◆ PROMPT
Copy out the blog post on Python multiprocessing below word for word, from its title to its final sentence.

◆ EXCERPT TO READ
○ ○ ○
Python Multiprocessing: A Finesse Approach

A declaration

This content is not AI-generated whatsoever, so help me God.

Introduction

It’s 2025, and the 18-year-old me would never think I would be writing a blog on Python. As a platform engineer, I find myself running migrations of databases. As I advanced in these things, I found Python scripts are things I can depend on to get the job done, simulating migrations without hard writes, etc…

Today, we aren’t here to talk about migrations, but how I’m leveraging Python multiprocessing to run them quickly, and Multiprocessing is not concurrency but “true” Parallelism, aka doing multiple things at the same time.

A back story

Say you are a painter, and you have 100 rooms to paint in an apartment, options:

Single Processing (traditional approach)

You are one painter who has to paint room 1, finish goes to 2, and so on, till you reach room 100.

The only Advantage is the memory space one painter takes up space based on the room. On the downside is time, say you take 30 mins per room, that would be 30 × 100 = 3000 mins ~ 50 hours
Multi Processing

Another approach, say you hire 10 painters, in this case, they represent processes, each painter takes up memory space (n), during execution, painter 1 takes up rooms 1 to 10, painter 2 takes up rooms 11 to 20, and so forth. With a bit of memory sacrifice, you will save time, 50 hours being cut into:
10 rooms X 30 mins = 300 mins ~ 5 hours. Which is way faster

Python Interpretation

The above can be represented by the code snippet below

# This is like having one painter
for room in rooms:
    paint_room(room)  # Takes 30 minutes each

# This is like having multiple painters
with Pool(processes=10) as pool:
    pool.map(paint_room, rooms)  # All painters work simultaneously

Limitations to Multiprocessing

Based on my experience, it might be a bad thing for production usage depending on the use case.
○ ○ ○
◆ DATASET SECTION
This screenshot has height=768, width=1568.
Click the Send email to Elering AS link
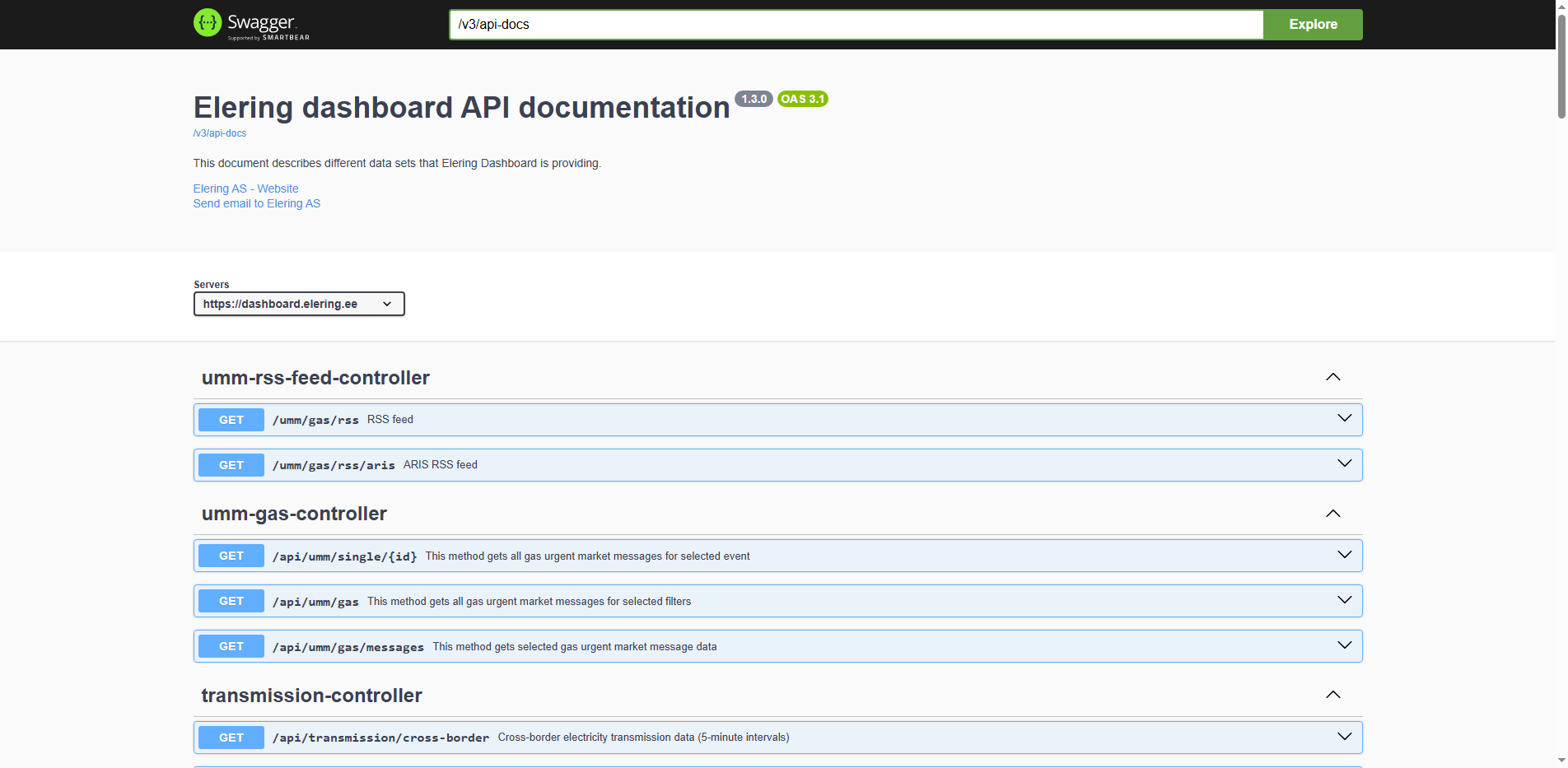[257, 203]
○ ○ ○
◆ WRITTEN REPLY
Python Multiprocessing: A Finesse Approach

A declaration

This content is not AI-generated whatsoever, so help me God.

Introduction

It’s 2025, and the 18-year-old me would never think I would be writing a blog on Python. As a platform engineer, I find myself running migrations of databases. As I advanced in these things, I found Python scripts are things I can depend on to get the job done, simulating migrations without hard writes, etc…

Today, we aren’t here to talk about migrations, but how I’m leveraging Python multiprocessing to run them quickly, and Multiprocessing is not concurrency but “true” Parallelism, aka doing multiple things at the same time.

A back story

Say you are a painter, and you have 100 rooms to paint in an apartment, options:

Single Processing (traditional approach)

You are one painter who has to paint room 1, finish goes to 2, and so on, till you reach room 100.

The only Advantage is the memory space one painter takes up space based on the room. On the downside is time, say you take 30 mins per room, that would be 30 × 100 = 3000 mins ~ 50 hours
Multi Processing

Another approach, say you hire 10 painters, in this case, they represent processes, each painter takes up memory space (n), during execution, painter 1 takes up rooms 1 to 10, painter 2 takes up rooms 11 to 20, and so forth. With a bit of memory sacrifice, you will save time, 50 hours being cut into:
10 rooms X 30 mins = 300 mins ~ 5 hours. Which is way faster

Python Interpretation

The above can be represented by the code snippet below

# This is like having one painter
for room in rooms:
    paint_room(room)  # Takes 30 minutes each

# This is like having multiple painters
with Pool(processes=10) as pool:
    pool.map(paint_room, rooms)  # All painters work simultaneously

Limitations to Multiprocessing

Based on my experience, it might be a bad thing for production usage depending on the use case.